ИСХОДНЫЙ ДОКУМЕНТ:
------------------------------------------------
Раз в неделю Александр пополнял свой запас книг у профессора-химика Николая Евграфовича Пестова. В те времена никто не знал, кого следует опасаться, и когда раздавался звонок в дверь, если кто-то из посетителей уже был, вновь пришедшего вводили в другую комнату. На письменном столе Александр увидел фотографию святой Терезы из Лизье. На стенах висели образы католических святых. Кажется, Пестов пришел к встрече с католичеством от контактов с баптистами. Именно он помог Александру узнать западное христианство.[63] Наряду со светским обучением Александр стал серьезно изучать богословие и принялся за чтение Отцов Церкви. Чтобы лучше понять Библию, он изучал римскую античность но, главным образом, древний Восток. В работе по библейской истории его поощрял Борис Васильев, поддерживавший стремление согласовывать научные знания с верой.[64] Матушка Мария тоже одобряла его желание посвятить себя изучению Библии.[65] Как всегда, самостоятельно, он начал систематически заниматься предметами, внесенными в программу семинарии.
------------------------------------------------
СОХРАНЕННЫЕ ДАННЫЕ:

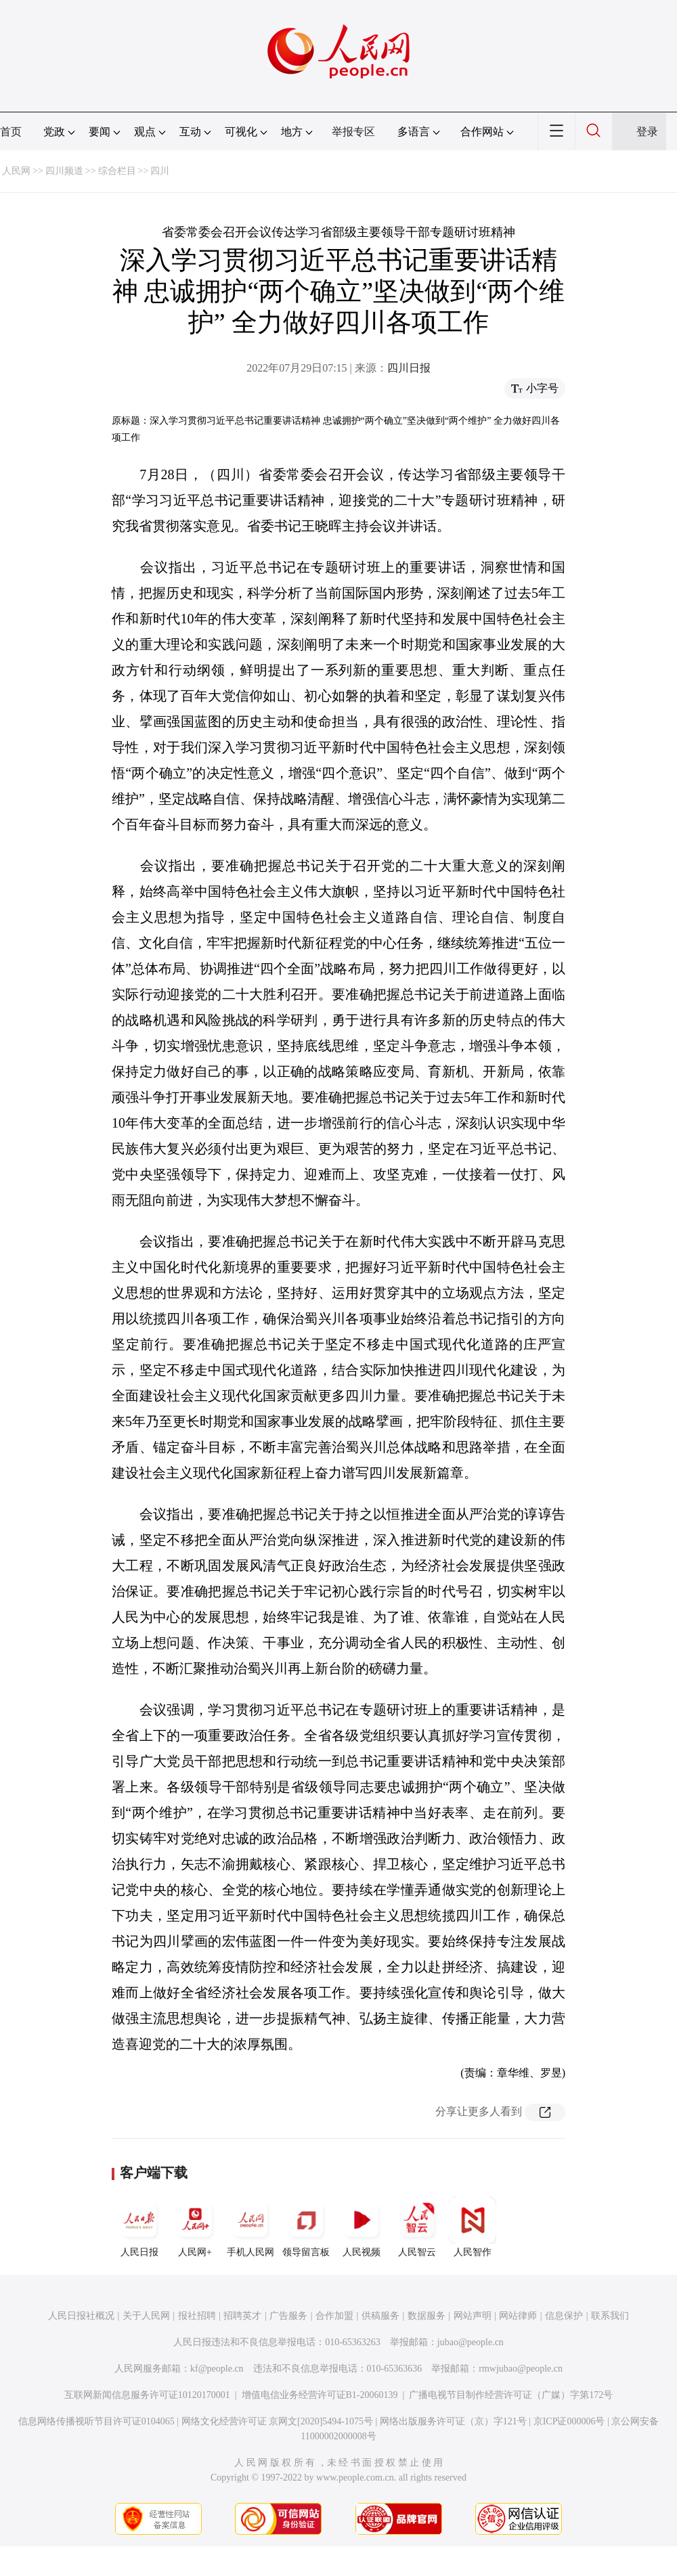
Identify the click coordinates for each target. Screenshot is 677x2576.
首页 (11, 131)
------------------------------------------------
УСЛОВИЕ ЗАДАЧИ: Согласно исходному документу, у кого Александр раз в неделю пополнял свой запас книг?

ОТВЕТ К ЗАДАЧЕ: У профессора-химика Николая Евграфовича Пестова.